TO DO:
1. In the passage on testing whether data follow a distribution, answer these:
(a) What kind of distribution does it say isn't approximately normal in any reasonable sense?
(b) What famous saying about models does it quote?
(c) Who is named as suggesting that you choose models by thinking about what you're dealing with?
2. Pick up the passage on testing whether data follow a distribution and continue it from its final sentence.

[The example in your question doesn't make sense; a discrete uniform distribution isn't approximately normal in any reasonable sense of the word.]
There are tests of goodness of fit which can (sometimes) tell you when a distributional model fails to describe data in some way. Quite literally hundreds of them -- and dozens just for the case of normality.
However, it's generally not useful to test for something we know for sure to be false (we can often know before we even see them that our data are not exactly normal, even if the population distribution may be fairly close); in any case it answers the wrong question (a good questions is something like "is this distributional model sufficiently good to be useful for our purposes" which is simply not addressed by a goodness of fit test)
As the famous saying goes, "All models are wrong, some are useful" (actually there's a couple of different versions - a different version of the Box quote is on my profile - but that one will do for now).
ie how do I say, this data is a ______ distribution without eye balling it
In general you can't say it is something, but you can use knowledge of the variable, of the subject area and of the characteristics of distributions to pick models that are likely to be reasonable.
Nothing will tell you the population distribution the data were drawn from is $F_1$ rather than the very similar $F_2$, $F_3$, $F_4$, $...\,$. Even worse, with enough data I may be able to reject every simple distributional model I can think of.
In the absence of rock-solid theory (which still may fail to capture aspects of the entire data generating process by the time the data ends up on your computer) the best you can usually hope to do is identify distributional models that capture the most salient features in a fruitful way.
As gung suggests, you usually choose models by thinking about what you're dealing with (how the characteristics of the situation / data-generating-process / kind of variable you'll observe match up with the characteristics of a distributional model).

DATA BELOW:
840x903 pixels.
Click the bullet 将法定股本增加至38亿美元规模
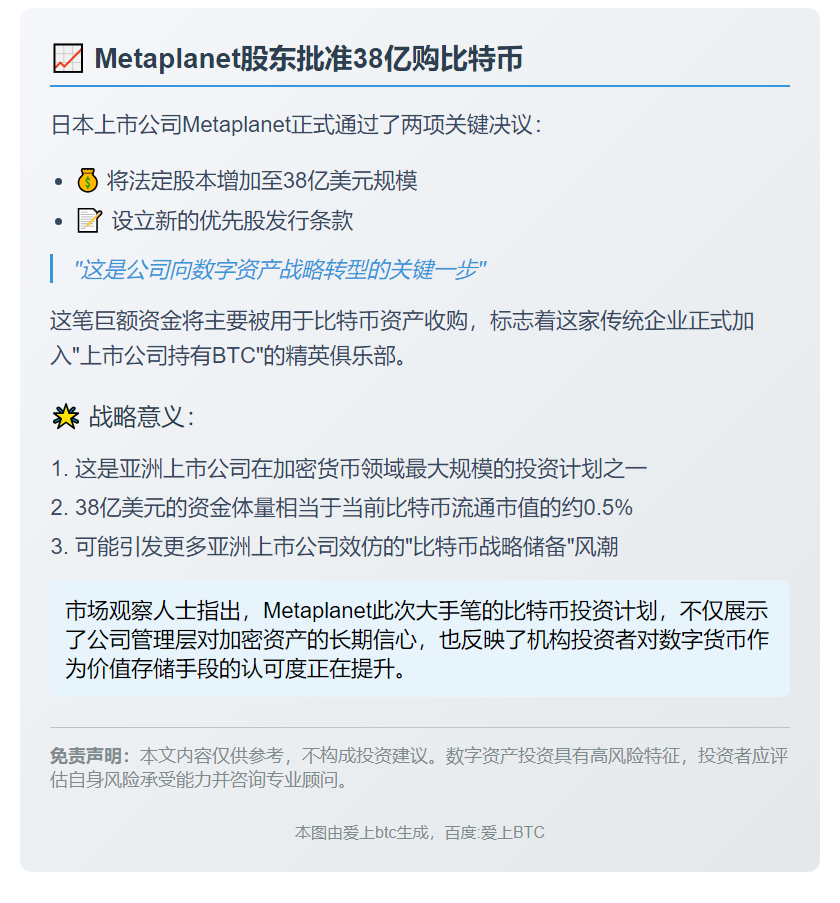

RESPONSES TO THE TASKS:
1.
(a) A discrete uniform distribution.
(b) "All models are wrong, some are useful."
(c) gung.

2.
If I am dealing with counts or times, say, my first thought won't be the normal distribution but something more directly related to those types of variables (there are several models commonly used for count data, and it's often clear that some of those can be ruled out before you even see the data).
If I know something will be close to normal (though for me this sort of knowledge is fairly rare), then often I'll just use it; it may work just about as well as anything else. However, if I can see that the way it isn't quite normal may be an issue for what I want to do, then I might do something a bit different. For example, if I was just doing a t-test or a regression, being more or less close to normal may often present little problem but if I was (say) interested in computing a conditional tail expectation for a very high quantile, just saying "well that's more or less close to normal" may not be nearly adequate; the behaviour of the extreme tail will matter.
Sometimes you simply have no theory and not enough practical subject area knowledge to choose a model, and then you might begin by (say) looking at some fraction of your data, or in more complicated cases, choosing a convenient model for that portion and examining diagnostics to help choose a better one.